* **Exercise data**
=== Begin Enclosure ===
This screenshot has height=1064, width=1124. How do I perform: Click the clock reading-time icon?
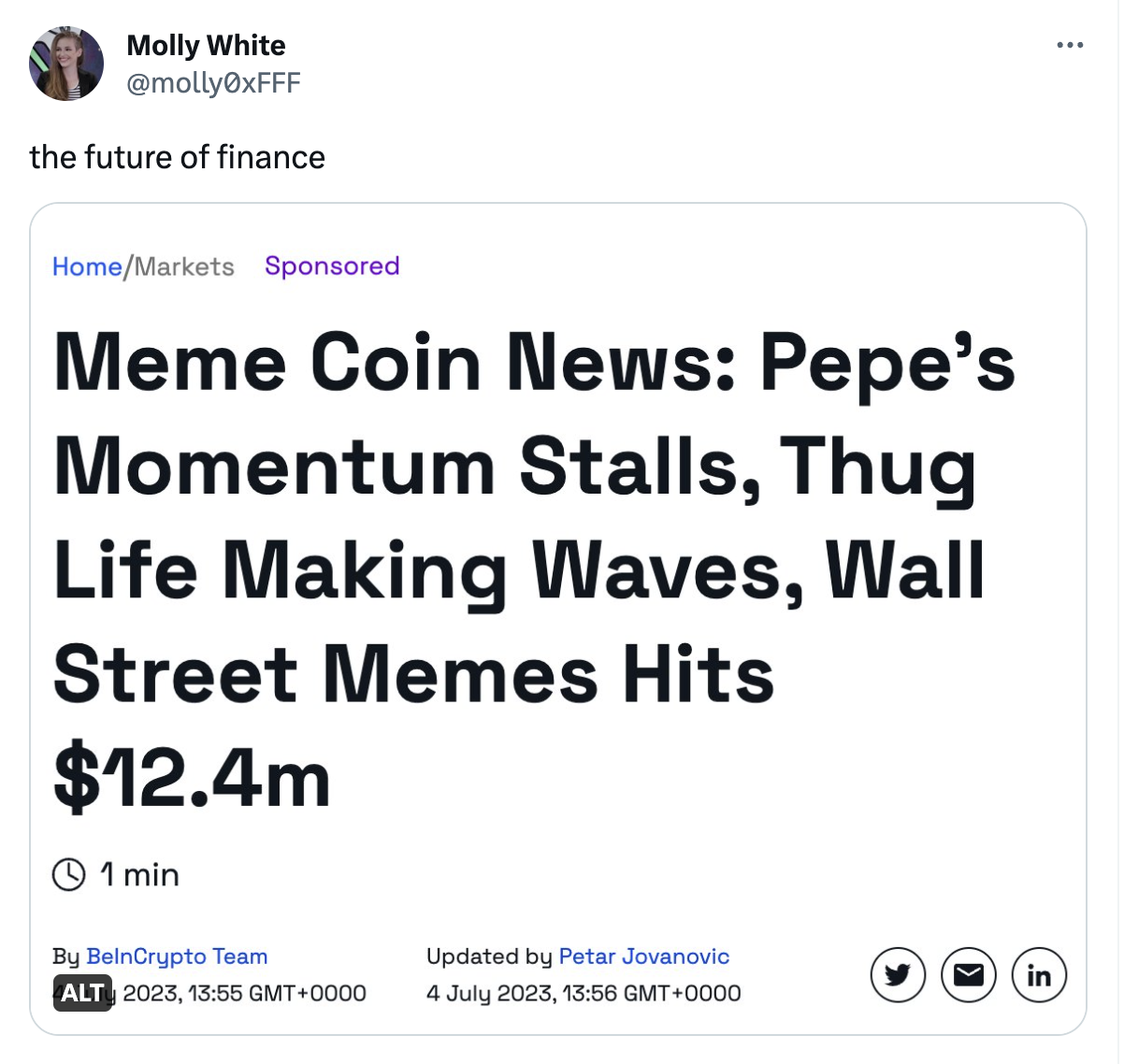click(69, 875)
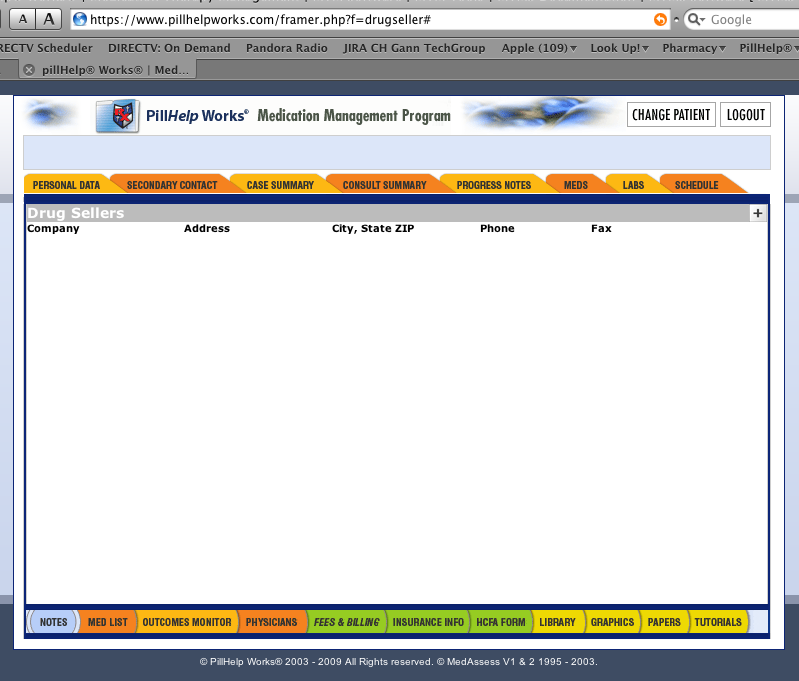Viewport: 799px width, 681px height.
Task: Go to the Schedule tab
Action: 696,185
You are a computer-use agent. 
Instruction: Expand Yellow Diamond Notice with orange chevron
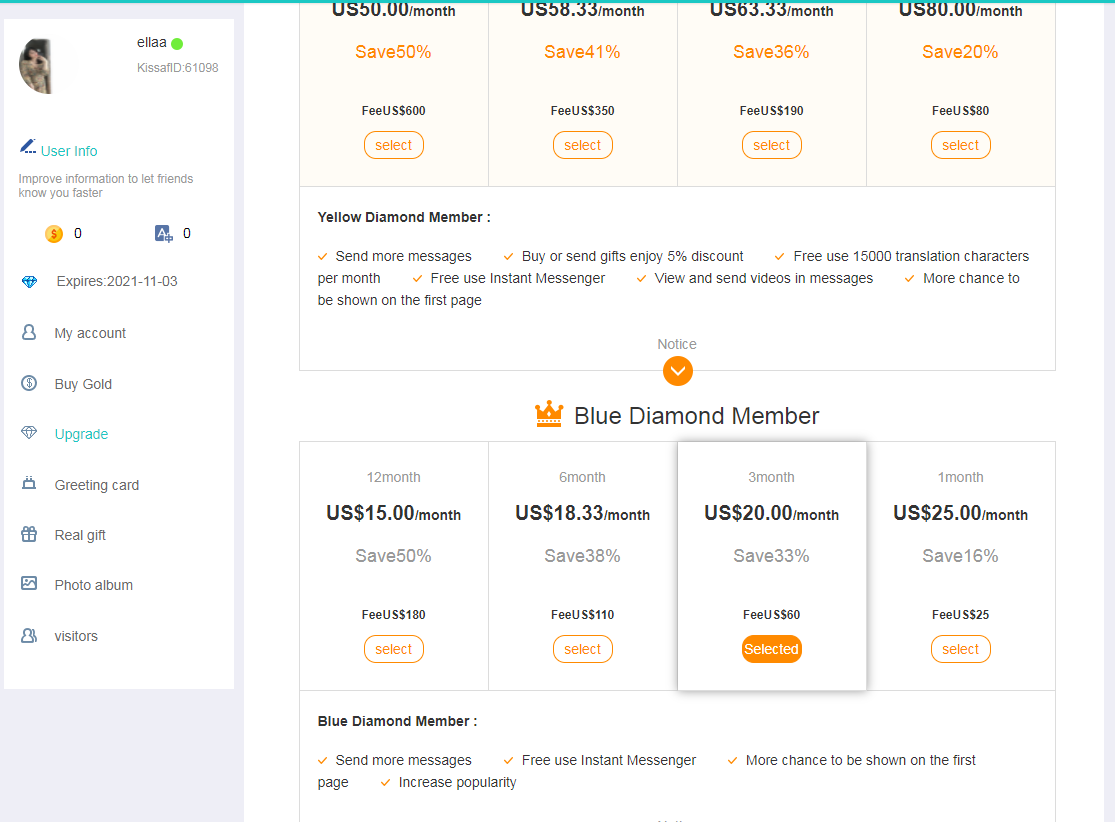[677, 371]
=== End Enclosure ===
Word for word, restate all of the data, but do not copy the pictures.

* **Solution to the problem**
This screenshot has height=1064, width=1124. How do I perform: Click the clock reading-time icon?
click(69, 875)
Viewport: 799px width, 681px height.
Task: Go to the Schedule tab
Action: 696,185
You are a computer-use agent. 
Instruction: Expand Yellow Diamond Notice with orange chevron
[677, 371]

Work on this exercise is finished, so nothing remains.